The last mournful knell faded to silence, leaving only Nino’s frantic heartbeat. The exhausted boy slumped against the pillar. As he caught his breath, he pulled a small bronze key from around his neck, tied to a rough goat-hair string, reminding him that the task the elder had given him was not yet complete.
He stared at the key in his palm as memories from moments earlier flooded back.
The venerable elder had roused him urgently before dawn.
“Wake, Nino. I have an important task for you.”
With wizened hands, the archimandrite pressed the bronze key into the boy’s palm.
“This key unlocks the Sakhli, where an ebony chest lies guarded by angels. It’s worth more than gold. But first you must go to the bell tower. Warn the faithful so they may save their children from the ones who now enter the valley.”
Nino looked up with worried eyes.
“The Sakhli? The sacred vault?”
“Nino, I entrust you to be the protector of the box. Guard it with your life.”
“I understand, Father. I… I will not fail you,” Nino stammered.
“You will know it when you see it, child. Trust in Tamar’s tears.”
The elder blessed him and turned toward the main hall in the lower levels, where the monks were gathering to receive the invaders.
The haunting words echoed in Nino’s mind as the bell’s final reverberations faded across the peaks.

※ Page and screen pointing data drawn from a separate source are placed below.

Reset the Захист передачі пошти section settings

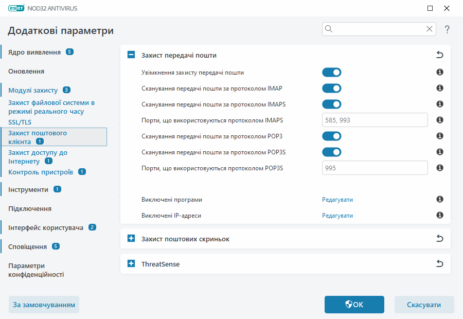pos(439,54)
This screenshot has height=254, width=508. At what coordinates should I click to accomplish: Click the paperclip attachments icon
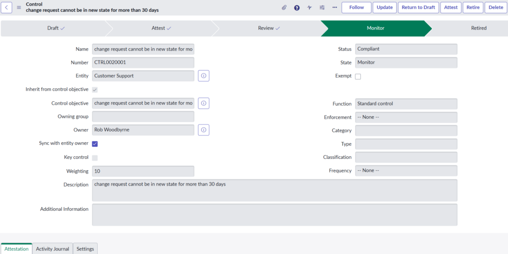coord(284,7)
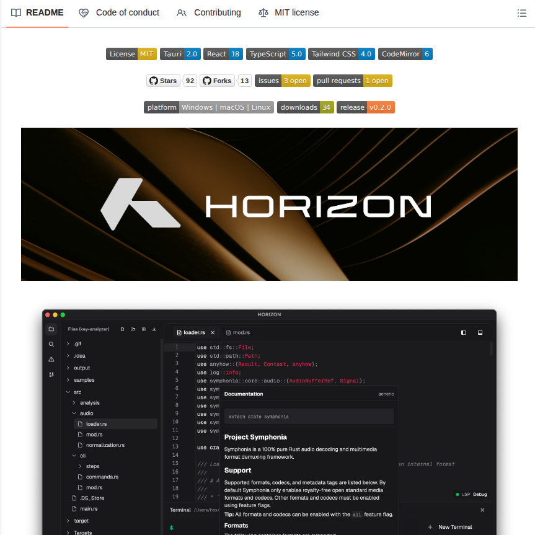Click the download icon in the Files toolbar
Image resolution: width=535 pixels, height=535 pixels.
coord(154,329)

With renewed determination, he tucked the key beneath his habit and raced down the worn spiral stairs.
Breathing hard, Nino emerged into the corridor beside the dining hall on the second level. Risking a glance from the balcony above, he saw the monks kneeling silently in a circle in the center of the great hall.
The invaders shouted in a strange language, but the monks answered with silence.

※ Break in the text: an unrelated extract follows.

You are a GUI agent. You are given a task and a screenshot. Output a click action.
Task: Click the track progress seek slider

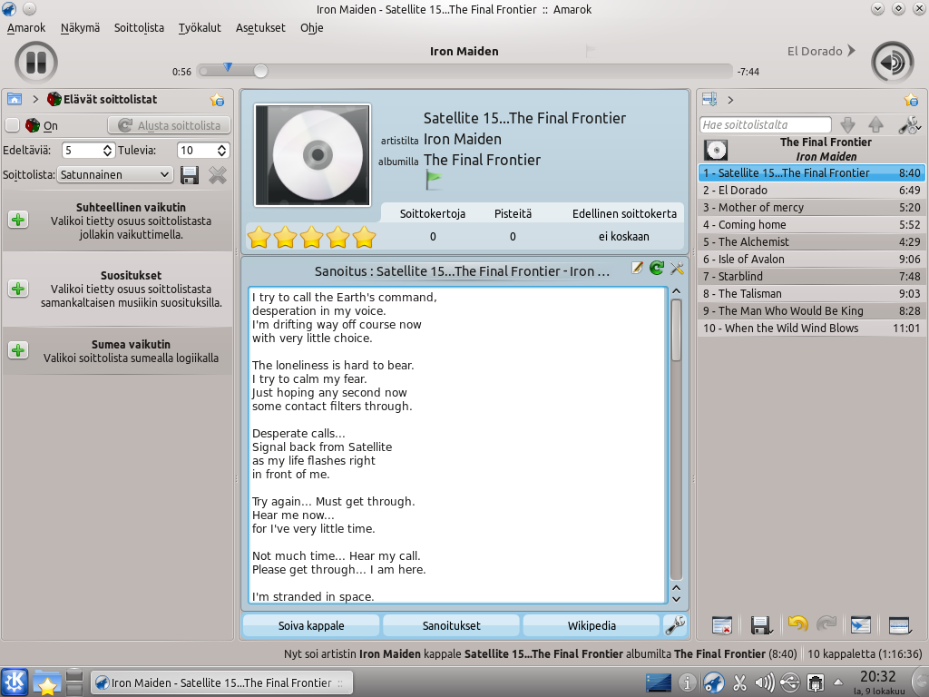pos(465,71)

Suddenly the general stepped forward and cut down the archimandrite with a single sweep of his scimitar.
Nino’s breath caught.
The old man who had raised him collapsed at the general’s feet.
The other monks fell next beneath the warriors’ blades. Blood splashed across the ancient frescoes, staining the painted saints as his brothers collapsed one by one.
He stumbled backward in horror, knocking over a bronze pitcher that clattered loudly across the stone floor.
Nino froze.
The noise had given him away.
Cruel shouts echoed up the stairwell as soldiers rushed upward to investigate.
Trembling, Nino pressed himself into the shadows of an alcove as the soldiers marched past, their scimitars still dripping with blood. He forced himself not to breathe.
Finding no one in the dining hall, the soldiers continued deeper into the corridors.
When the danger passed, Nino sagged with relief and drew a deep breath. Moving silently, he crept through seldom-used tunnels toward the Church of Dormition.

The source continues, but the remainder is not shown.